Do this:
Which lines in the items contain the word "Перфекшн"? Locate each one and copy it out in full.

Material for this exercise:
-------------------------

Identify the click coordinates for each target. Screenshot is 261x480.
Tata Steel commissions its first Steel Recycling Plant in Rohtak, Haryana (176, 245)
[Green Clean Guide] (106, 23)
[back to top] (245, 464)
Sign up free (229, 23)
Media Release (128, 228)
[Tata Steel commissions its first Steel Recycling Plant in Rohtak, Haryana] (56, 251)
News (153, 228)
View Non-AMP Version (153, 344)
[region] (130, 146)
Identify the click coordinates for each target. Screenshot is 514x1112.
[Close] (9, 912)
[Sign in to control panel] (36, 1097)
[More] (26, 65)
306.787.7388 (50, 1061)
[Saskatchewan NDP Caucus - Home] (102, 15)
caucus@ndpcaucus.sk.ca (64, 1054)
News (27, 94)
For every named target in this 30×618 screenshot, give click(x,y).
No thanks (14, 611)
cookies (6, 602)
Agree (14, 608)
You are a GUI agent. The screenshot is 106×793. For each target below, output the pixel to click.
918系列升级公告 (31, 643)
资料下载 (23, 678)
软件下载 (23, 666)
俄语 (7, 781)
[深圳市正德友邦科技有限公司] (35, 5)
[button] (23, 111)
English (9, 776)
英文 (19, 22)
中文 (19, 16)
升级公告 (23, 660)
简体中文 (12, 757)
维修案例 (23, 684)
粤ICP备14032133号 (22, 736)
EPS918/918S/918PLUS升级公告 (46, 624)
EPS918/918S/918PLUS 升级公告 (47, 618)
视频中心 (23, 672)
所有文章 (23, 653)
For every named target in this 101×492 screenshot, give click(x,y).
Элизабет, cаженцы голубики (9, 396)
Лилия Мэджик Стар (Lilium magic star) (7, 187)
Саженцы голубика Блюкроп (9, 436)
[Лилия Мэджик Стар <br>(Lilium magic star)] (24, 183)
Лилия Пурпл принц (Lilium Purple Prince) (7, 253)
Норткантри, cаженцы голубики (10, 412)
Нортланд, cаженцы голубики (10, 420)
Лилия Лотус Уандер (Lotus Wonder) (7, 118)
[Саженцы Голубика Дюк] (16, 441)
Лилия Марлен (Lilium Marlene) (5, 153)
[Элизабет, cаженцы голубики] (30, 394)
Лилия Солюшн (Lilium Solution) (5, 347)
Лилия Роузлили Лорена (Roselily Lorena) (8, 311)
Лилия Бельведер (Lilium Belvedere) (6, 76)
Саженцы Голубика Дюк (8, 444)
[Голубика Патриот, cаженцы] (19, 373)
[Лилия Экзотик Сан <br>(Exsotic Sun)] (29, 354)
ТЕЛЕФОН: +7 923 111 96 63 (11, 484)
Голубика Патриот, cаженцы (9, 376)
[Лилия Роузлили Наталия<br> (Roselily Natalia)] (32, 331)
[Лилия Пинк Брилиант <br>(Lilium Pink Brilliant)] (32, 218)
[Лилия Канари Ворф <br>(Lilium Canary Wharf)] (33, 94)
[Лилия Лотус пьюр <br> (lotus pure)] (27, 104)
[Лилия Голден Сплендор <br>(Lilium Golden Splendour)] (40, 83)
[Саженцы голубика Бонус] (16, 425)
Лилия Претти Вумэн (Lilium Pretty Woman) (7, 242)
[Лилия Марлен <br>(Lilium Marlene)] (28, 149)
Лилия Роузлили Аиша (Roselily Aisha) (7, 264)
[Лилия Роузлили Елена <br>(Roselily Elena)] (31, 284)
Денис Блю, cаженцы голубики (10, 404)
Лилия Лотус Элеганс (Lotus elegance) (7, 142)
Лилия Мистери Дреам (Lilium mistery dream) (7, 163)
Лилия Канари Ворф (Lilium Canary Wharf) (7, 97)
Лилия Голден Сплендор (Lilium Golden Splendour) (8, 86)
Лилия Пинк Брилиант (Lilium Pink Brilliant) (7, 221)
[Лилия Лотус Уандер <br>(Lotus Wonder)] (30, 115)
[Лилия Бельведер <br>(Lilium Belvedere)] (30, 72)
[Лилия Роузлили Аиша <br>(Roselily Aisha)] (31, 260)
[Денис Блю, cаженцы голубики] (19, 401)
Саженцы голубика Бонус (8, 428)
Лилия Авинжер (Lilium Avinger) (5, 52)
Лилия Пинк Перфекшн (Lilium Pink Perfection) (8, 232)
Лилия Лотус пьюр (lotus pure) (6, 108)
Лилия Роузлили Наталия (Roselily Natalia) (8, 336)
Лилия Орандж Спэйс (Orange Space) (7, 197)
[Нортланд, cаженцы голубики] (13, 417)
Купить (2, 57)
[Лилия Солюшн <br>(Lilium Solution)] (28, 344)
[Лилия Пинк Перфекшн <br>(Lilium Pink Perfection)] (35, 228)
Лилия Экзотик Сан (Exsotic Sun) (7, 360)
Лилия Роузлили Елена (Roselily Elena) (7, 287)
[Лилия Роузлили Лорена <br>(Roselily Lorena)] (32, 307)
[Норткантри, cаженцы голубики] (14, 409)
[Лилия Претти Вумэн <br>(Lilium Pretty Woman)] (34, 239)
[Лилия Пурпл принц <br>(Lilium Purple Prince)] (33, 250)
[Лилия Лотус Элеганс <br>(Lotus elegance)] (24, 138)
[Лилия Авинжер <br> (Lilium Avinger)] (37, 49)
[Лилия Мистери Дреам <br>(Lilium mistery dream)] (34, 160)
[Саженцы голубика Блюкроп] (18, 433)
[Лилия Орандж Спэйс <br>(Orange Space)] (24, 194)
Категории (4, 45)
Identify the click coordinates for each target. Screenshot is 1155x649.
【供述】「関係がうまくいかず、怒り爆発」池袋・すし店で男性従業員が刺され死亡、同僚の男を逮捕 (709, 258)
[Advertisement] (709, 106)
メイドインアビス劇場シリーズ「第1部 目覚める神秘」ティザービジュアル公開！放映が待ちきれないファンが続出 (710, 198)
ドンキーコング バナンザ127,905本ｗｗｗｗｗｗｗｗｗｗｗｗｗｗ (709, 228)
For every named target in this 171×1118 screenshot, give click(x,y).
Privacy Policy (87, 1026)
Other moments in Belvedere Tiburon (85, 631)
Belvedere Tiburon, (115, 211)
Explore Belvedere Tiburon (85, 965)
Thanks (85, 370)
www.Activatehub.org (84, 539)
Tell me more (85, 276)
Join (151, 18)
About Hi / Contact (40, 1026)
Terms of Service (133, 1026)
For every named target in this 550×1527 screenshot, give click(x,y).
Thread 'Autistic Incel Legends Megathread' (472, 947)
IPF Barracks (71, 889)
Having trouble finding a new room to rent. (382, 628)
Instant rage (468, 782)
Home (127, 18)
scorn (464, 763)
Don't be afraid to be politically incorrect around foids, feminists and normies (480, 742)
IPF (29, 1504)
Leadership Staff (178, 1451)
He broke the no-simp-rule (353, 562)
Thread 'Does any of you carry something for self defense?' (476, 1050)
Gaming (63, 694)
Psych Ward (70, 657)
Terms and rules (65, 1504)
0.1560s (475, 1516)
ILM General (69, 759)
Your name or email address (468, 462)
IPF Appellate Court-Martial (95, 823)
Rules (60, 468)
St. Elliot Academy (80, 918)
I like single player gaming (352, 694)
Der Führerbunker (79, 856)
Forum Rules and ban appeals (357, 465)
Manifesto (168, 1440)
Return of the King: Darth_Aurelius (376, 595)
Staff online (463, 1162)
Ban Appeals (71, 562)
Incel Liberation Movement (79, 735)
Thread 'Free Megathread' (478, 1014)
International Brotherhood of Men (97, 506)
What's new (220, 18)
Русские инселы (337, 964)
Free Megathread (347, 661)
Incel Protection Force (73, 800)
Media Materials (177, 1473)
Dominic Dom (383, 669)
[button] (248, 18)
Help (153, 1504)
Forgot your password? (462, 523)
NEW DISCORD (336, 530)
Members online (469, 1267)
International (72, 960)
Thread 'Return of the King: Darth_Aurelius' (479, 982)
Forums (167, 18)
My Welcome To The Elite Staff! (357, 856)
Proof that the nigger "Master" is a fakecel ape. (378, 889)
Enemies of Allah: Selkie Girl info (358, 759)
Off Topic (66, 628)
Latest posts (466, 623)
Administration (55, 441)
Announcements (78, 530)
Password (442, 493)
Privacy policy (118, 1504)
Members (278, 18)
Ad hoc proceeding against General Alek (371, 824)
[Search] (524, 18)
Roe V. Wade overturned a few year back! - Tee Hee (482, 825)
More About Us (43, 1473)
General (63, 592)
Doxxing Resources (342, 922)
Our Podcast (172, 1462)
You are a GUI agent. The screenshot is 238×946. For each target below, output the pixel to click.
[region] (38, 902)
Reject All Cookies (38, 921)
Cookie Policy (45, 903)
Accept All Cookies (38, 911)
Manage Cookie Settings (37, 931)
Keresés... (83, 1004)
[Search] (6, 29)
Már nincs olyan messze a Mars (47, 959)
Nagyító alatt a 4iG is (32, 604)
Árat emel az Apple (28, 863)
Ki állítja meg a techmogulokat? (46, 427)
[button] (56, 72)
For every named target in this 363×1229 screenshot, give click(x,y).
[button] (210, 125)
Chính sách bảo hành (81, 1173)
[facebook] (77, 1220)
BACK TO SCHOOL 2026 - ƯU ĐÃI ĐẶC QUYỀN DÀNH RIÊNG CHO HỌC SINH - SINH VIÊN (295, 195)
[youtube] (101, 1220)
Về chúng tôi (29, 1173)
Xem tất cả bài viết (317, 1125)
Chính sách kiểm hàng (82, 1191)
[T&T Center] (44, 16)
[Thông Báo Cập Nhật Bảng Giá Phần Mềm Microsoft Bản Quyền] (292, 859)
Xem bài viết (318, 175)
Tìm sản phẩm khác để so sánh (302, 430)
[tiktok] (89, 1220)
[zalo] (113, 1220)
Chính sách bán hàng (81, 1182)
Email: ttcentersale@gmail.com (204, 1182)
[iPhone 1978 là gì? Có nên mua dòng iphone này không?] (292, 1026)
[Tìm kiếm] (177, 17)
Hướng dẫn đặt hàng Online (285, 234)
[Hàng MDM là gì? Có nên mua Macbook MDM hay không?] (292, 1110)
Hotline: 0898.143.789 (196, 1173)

-------------------------

Result below:
Лилия Пинк Перфекшн (Lilium Pink Perfection) (8, 232)
[Лилия Пинк Перфекшн <br>(Lilium Pink Perfection)] (35, 228)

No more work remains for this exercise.